Addressing Mixing Challenges in Co-Rotating Twin-Screw Extruders | Viscosity, Feeding, and Downstream Processing

Addressing Mixing Challenges in Co-Rotating Twin-Screw Extruders | Viscosity, Feeding, and Downstream Processing

2024-03-18 18:19:41
Addressing Mixing Challenges in Co-Rotating Twin-Screw Extruders | Viscosity, Feeding, and Downstream Processing
 

This article provides a detailed analysis of the collaborative operation of metering devices, twin-screw extruders, and downstream systems to help process engineers understand the adjustment principles of each part. This understanding is crucial for controlling final component characteristics and managing the mixing process.

 

We will discuss aspects such as the feeding system, material viscosity, and downstream processing in detail.

 

1. Metering System

 

The pre-mixed materials can be metered into the twin-screw extruder using a volumetric feeder. Typically, a Loss-In-Weight (LIW) feed rate is specified to accurately meter individual or multiple material streams into the process section of the twin-screw extruder. The pressure gradient in the process section of the twin-screw extruder is largely determined by the selection of screw elements, allowing the introduction of materials (such as fillers or fibers) downstream through side feeders or liquid pumps.

 

Materials in different forms, such as pellets, powders, fibers, and liquids, can be metered into the twin-screw extruder. If the extruder is starve-fed, the process space between the screws and the barrel is partially filled. In this case, the output rate is set by the feeder because the screw speed is independent and can be coordinated with the feed rate to optimize mixing efficiency. The residence time (RT) in the twin-screw extruder is largely dependent on the feed rate, and the residence time distribution (RTD) is determined by the screw speed. The inherent RTD of the twin-screw extruder mixing system can help "balance" minor feed rate fluctuations.

 

The relationship between the feed rate and screw speed needs to be combined with screw design and mass transfer/mixing characteristics of the adjustment process.

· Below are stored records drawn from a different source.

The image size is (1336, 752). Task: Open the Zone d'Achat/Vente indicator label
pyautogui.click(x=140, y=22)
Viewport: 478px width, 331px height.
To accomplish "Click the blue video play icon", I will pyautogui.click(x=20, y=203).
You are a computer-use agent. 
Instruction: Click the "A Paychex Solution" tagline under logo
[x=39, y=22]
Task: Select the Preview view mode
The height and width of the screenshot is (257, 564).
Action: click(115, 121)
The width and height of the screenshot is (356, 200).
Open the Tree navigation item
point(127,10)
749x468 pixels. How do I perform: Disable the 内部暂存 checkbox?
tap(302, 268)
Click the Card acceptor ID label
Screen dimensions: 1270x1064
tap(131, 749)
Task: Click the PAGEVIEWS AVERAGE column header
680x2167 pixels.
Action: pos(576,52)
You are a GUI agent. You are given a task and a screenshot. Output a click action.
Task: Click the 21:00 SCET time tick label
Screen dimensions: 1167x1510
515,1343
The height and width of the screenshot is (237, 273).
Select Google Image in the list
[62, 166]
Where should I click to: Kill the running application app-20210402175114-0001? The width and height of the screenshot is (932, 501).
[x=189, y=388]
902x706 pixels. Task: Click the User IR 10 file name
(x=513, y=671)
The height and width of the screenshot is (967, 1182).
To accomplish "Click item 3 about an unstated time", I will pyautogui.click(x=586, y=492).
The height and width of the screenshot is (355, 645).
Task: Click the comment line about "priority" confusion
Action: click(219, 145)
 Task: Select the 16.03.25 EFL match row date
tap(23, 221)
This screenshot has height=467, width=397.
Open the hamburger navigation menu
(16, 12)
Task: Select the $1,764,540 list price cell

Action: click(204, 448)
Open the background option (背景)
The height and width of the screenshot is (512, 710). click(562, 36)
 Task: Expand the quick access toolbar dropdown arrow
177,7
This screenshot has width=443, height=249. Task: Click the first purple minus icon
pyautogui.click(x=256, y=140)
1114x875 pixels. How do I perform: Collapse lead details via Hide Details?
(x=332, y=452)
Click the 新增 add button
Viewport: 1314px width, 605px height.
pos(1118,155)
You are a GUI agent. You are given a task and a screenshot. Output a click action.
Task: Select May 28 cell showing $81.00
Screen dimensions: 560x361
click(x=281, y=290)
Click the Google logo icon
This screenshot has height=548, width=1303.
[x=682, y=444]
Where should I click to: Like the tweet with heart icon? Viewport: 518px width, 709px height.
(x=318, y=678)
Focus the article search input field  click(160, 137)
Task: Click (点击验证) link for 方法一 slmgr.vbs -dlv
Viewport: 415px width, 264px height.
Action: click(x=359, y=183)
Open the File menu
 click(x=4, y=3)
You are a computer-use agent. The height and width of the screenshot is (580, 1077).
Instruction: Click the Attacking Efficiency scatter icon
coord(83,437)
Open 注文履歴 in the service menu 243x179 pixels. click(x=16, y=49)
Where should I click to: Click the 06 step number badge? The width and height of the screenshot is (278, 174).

Understanding the five inherent regions in any twin-screw extruder is insightful due to the intricate relationship between the feed rate, screw speed, and mixing:

 

  • Conveying: The mixing rate in the conveying section is similar to that of a single-screw extruder, lower than other shear regions of twin-screw extruders.
  • Shear Gap: Significant planar shearing occurs in the material between the screw tip and the barrel wall, which is easy to calculate.
  • Stretch Mixing Zone: This zone exhibits extremely effective mixing mechanisms as the material transitions from the conveying section to the shear gap with stretching/space acceleration effects. (No simple formula exists; computer modeling is needed for calculation).
  • Vertex (Upper/Lower): The upper and lower vertex regions are where the material "feels" the influence of another screw element, and compression/expansion and oriented flow field affect mixing.
  • Intermeshing: A small amount of material passes between the screws and undergoes intense shearing effects. As throughput decreases or increases (at constant screw speed), the time the material spends in the mixing region is more or less, thus affecting the "mixing process." RT can be less than 10 seconds or as long as 10 minutes. Typical RT ranges from 20 seconds to 2 minutes, but extrusion reaction processes may require longer RT.

 

Changing the screw speed (at constant rate) significantly affects the RTD and "mixing experience." Increasing the screw speed widens the RTD, while decreasing it makes it narrower.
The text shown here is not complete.